1, ALGEMENE BEPALINGEN

Artikel 1, Begripsbepalingen

Voor de toepassing van deze beleidsregel wordt verstaan onder:

a.   promotieactiviteit: een activiteit die bijdraagt aan de bevordering van de integratie van beeldende kunst en vormgeving en samenleving, zoals lezingen en (voorlichtings)bijeenkomsten, publieksbereik speelt hierbij een belangrijke rol;

b.   manifestatie: een openbaar toegankelijke vertoning door ten minste 2 professionele beeldend kunstenaars of vormgevers met een publieksbereik van ten minste 50 mensen;

c.    organisatiekosten: de kosten die onlosmakelijk verbonden zijn met de ontwikkeling en uitvoering van de activiteiten waarvoor subsidie wordt gevraagd;

d.   deskundigheidsbevorderingsactiviteiten: activiteiten zoals onder andere het inhuren van een expert, educatie, kennisuitwisseling en dergelijke;

e.   Provinciale Adviescommissie Beeldende Kunst en Vormgeving (PABK): een door het college van gedeputeerde staten ingestelde adviescommissie die als taak heeft het college te adviseren over de artistieke kwaliteit en de financiële opzet van subsidieaanvragen op het gebied van de beeldende kunst. De PABK kan ook fungeren als denktank voor inhoudelijke vraagstukken;

f.    provinciale opdrachtcoördinator: een bij het Centrum voor Beeldende Kunst (CBK) Drenthe ondergebrachte functionaris die activiteiten begeleidt/initieert, voor de realisatie van opdrachten op het gebied van kunst in de openbare ruimte (zie ook bijlage 2);

g.   provinciale projectcoördinator: een bij het CBK Drenthe ondergebrachte functionaris die instellingen, initiatiefnemers en kunstenaars begeleidt/initieert tot ontwikkeling van projecten, manifestaties, tentoonstellingsactiviteiten op het terrein van beeldende kunst en vormgeving en die ook inzetbaar is voor de begeleiding van artistieke en/of organisatorische ontwikkeling van activiteiten bij de instellingen/organisaties die aanvragen hebben ingediend (zie ook bijlage 2);

h.   geldstroom BKV: de specifieke uitkering rijksbijdrage ter bevordering van de beeldende kunst en vormgeving;

i.    kunstenaarsinitiatief: in groepsverband werkende kunstenaars, die gezamenlijk activiteiten ontwikkelen en uitvoeren.

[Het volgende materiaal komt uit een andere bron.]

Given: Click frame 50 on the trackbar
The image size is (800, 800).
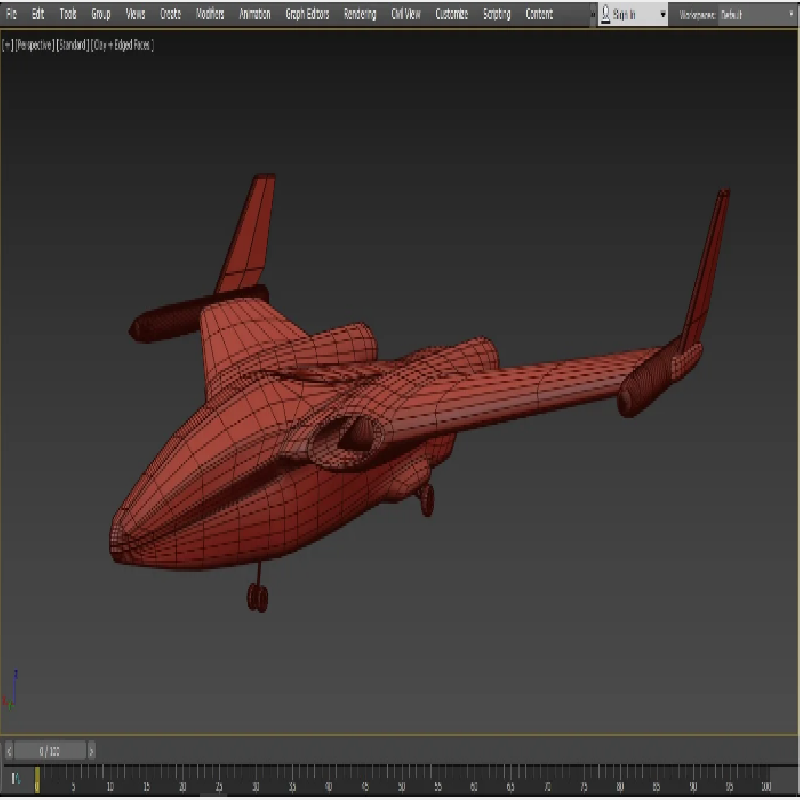Looking at the screenshot, I should [x=401, y=776].
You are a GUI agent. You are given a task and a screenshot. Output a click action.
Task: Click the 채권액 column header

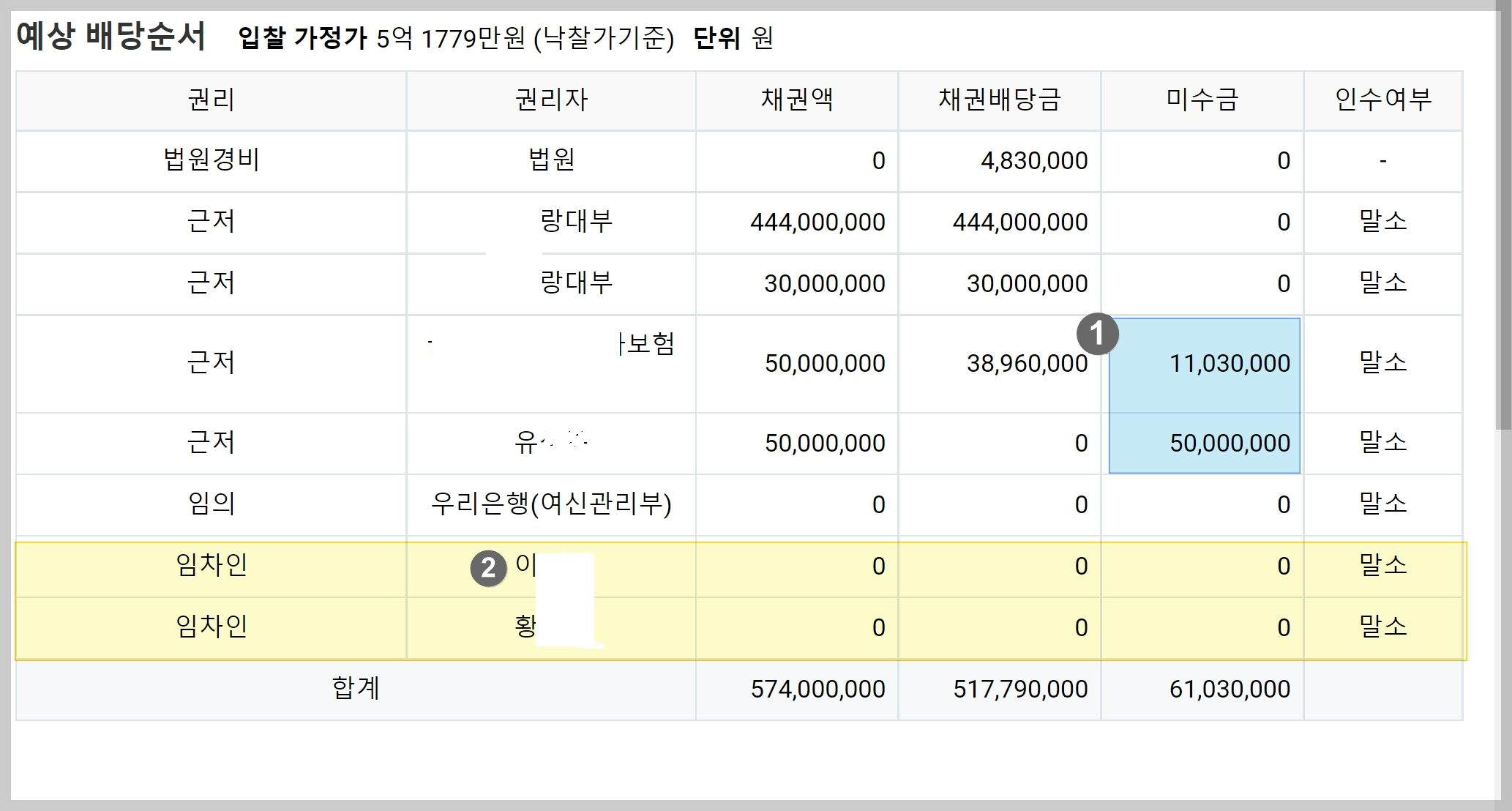[797, 100]
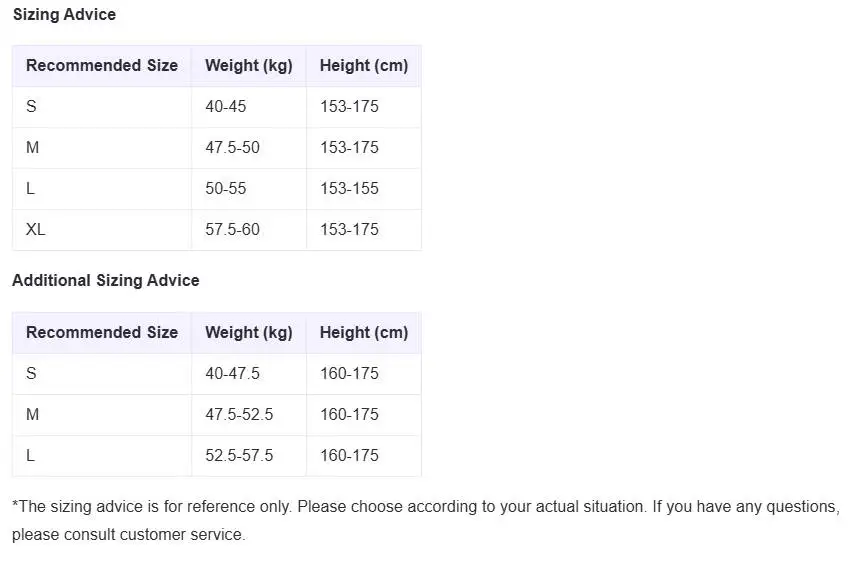866x563 pixels.
Task: Click the 50-55 weight cell
Action: tap(226, 188)
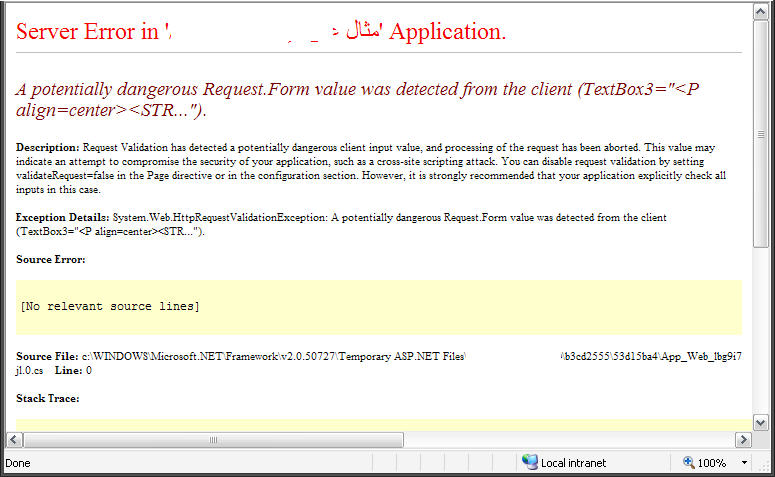Click the vertical scrollbar track below the thumb

point(760,331)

Artikel 2, Grondslag en aard van de subsidies

1.   De grondslag voor het verlenen van subsidies wordt gevormd door het beleid op het gebied van beeldende kunst en vormgeving, zoals neergelegd in:

-     het afsprakenkader IPO/VNG/OCW,

-     de provinciale Cultuurnota De kunst van het combineren 2005-2008 en

-     het Beleidskader geldstroom beeldende kunst en vormgeving 2005-2008 provincie Drenthe.

2.   Subsidies op grond van deze beleidsregel worden uitsluitend verleend in de vorm van incidentele prestatiesubsidies als bedoeld in de Algemene subsidieverordening Drenthe 2004 (ASV).

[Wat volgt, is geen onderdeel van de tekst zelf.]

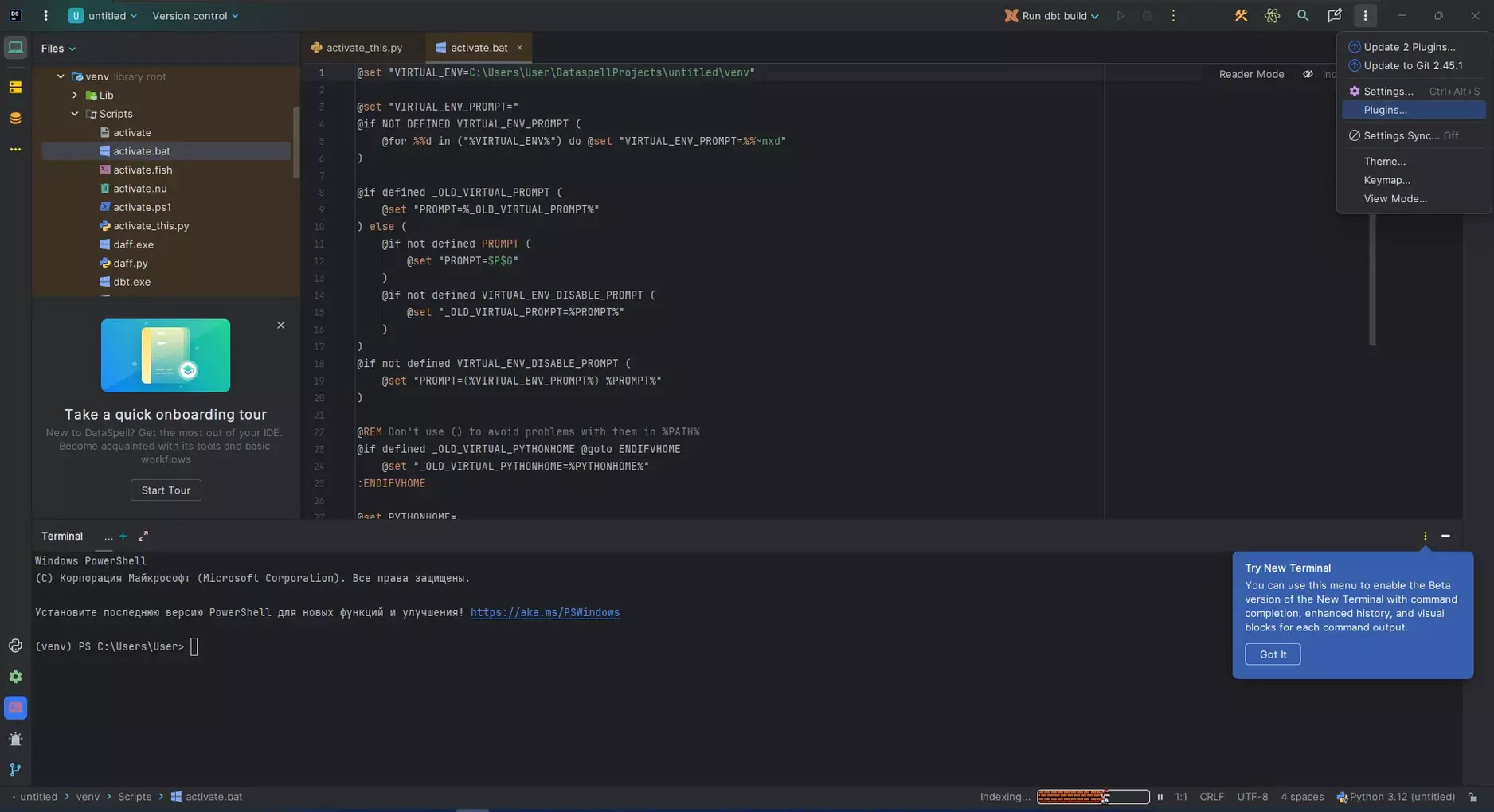The height and width of the screenshot is (812, 1494).
Task: Open the Search Everywhere magnifier icon
Action: click(1303, 16)
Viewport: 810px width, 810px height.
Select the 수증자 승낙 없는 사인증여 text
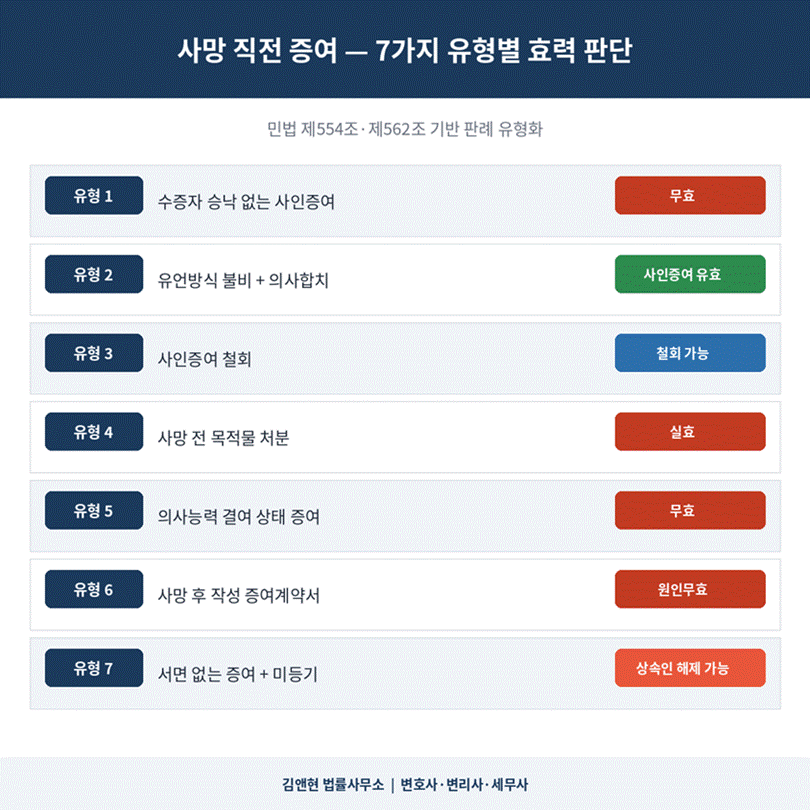[246, 202]

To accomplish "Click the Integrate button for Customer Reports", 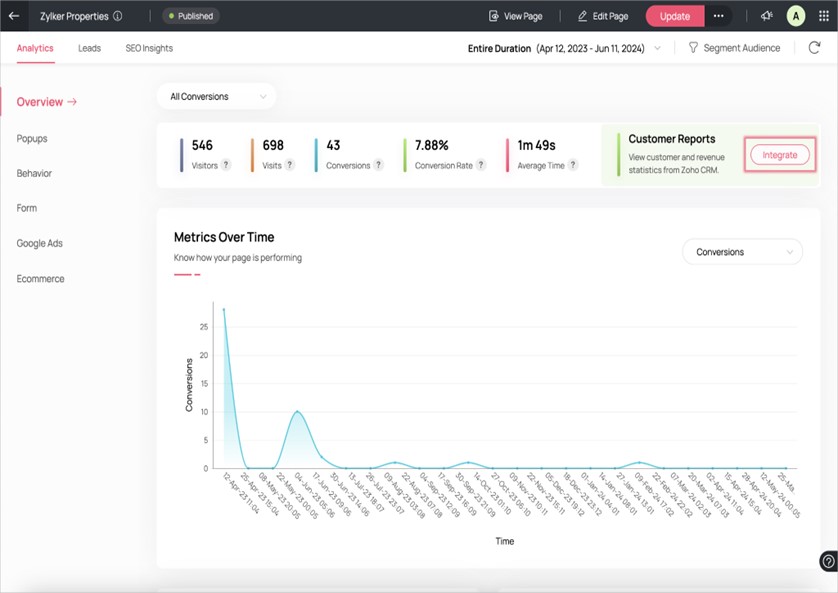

3.   Voorwaarde voor het verlenen van subsidies is dat de aanvrager rechtspersoonlijkheid bezit.

2, SUBSIDIECATEGORIEËN

Artikel 3, Opdrachtsubsidies

1.   Subsidies kunnen worden verleend in de kosten van opdrachten aan beeldende kunstenaars en/of vormgevers.

2.   De aanvraag om subsidie wordt ingediend op een daartoe door gedeputeerde staten beschikbaar gesteld formulier en dient vergezeld te gaan van de in het formulier genoemde bescheiden.

3.   Aanvragen om subsidie kunnen worden ingediend door:

a.   gemeenten, instellingen en bedrijven voor het verlenen van een opdracht aan een professionele kunstenaar of vormgever voor het ontwerpen en uitvoeren van een kunstwerk in de openbare ruimte;

b.   gemeenten, instellingen en bedrijven voor het verlenen van een opdracht aan maximaal drie kunstenaars en/of vormgevers voor het laten vervaardigen van schetsontwerpen in het voortraject van de opdrachtverlening;

c.    instellingen zonder winstoogmerk voor het laten ontwerpen van een huisstijl door een professionele vormgever;

d.   Drentse gemeenten voor het uitvoeren van een pilotproject beeldende kunst in de openbare ruimte, op basis van een voorstel dat is voorgelegd aan de PABK.

4.   De subsidie bedraagt ten hoogste:

a.   voor opdrachten als bedoeld in het derde lid, onder a, 50% voor gemeenten en instellingen en 30% voor bedrijven, met een maximum van € 9.100,--, met dien verstande dat opdrachtgevers ten minste 50% respectievelijk 70% aan eigen middelen beschikbaar stellen voor het realiseren van de opdracht;

b.   voor opdrachten als bedoeld in het derde lid, onder b, € 1.400,-- per schetsontwerp;

c.    voor opdrachten als bedoeld in het derde lid, onder c, € 1.400,--;

d.   voor de uitvoering van jaarlijks 1 pilotproject als bedoeld in het derde lid, onder d, € 40.000,¿¿.

5.   Aanvragers kunnen zich in de oriëntatiefase en bij de opdrachtformulering kosteloos laten bijstaan door de provinciale opdrachtcoördinator.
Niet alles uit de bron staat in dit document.